The statistical behaviour of the heuristic/sampling methods (e.g. particle filter or histogram filter) depends on many parameters and implementation details and should not be used in safety critical applications (since it is very hard to yield theoretical guarantees or do proper testing), unless one has a very good reason.
If there is a dependence of each state on an overall entity (e.g. a map or simply an overall state variable), one typically uses SLAM (simultaneous localization and mapping) techniques, which include the sequential estimator as a special case (when the overall state variable has just one state). It will estimate the state sequence and the overall entity.
There are also none-causal variants, that have all measurements at the same time, batches of measurements or revert the state evolution to go backwards again.

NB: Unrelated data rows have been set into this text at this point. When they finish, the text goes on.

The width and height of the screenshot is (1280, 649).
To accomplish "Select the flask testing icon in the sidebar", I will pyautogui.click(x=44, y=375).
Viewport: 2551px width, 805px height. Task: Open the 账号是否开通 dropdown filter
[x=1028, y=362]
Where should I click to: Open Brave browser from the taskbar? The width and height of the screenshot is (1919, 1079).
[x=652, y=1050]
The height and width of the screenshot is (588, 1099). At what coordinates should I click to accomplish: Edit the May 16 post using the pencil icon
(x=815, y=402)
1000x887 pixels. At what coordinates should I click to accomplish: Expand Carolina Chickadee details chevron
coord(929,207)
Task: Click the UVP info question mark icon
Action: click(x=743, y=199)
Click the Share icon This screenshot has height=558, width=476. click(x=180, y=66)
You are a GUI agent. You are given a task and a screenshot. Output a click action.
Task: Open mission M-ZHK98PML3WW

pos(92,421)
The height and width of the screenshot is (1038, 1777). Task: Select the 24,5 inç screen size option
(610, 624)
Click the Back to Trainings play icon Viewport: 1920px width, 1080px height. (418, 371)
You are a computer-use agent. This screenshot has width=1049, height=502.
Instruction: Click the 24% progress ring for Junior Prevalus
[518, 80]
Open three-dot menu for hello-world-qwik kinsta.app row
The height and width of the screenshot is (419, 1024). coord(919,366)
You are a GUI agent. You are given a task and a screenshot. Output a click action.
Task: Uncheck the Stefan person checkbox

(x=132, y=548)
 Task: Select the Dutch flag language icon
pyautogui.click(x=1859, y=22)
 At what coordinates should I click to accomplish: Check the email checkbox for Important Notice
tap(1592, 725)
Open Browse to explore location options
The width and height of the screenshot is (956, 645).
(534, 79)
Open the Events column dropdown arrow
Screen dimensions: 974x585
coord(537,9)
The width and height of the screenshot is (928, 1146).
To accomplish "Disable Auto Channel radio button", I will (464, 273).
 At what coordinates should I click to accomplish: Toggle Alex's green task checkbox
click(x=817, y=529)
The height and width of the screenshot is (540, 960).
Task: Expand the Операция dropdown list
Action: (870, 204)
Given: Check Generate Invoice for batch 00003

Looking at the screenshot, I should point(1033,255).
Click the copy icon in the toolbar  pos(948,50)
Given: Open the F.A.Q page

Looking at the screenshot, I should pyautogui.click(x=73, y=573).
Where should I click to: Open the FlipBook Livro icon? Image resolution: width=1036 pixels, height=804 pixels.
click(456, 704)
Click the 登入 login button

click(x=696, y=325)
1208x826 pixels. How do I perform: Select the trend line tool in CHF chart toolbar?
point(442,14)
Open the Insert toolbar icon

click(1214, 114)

These are then, however, not real time capable (except one uses a really big buffer, that lowers the throughput dramatically) anymore and only sufficient for post processing. Other variants do several passes to yield a rough estimate first and then refine it by the following passes, which is inspired by video editing/transcoding. For image processing (where all pixels are available at the same time) these methods become causal again.
Sequential estimation is the core of many well known applications, such as the Viterbi decoder, convolutional codes, video compression or target tracking. Due to its state space representation, which is in most cases motivated by physical laws of motion, there is a direct link to control applications, which led to the use of the Kalman filter for space applications for example.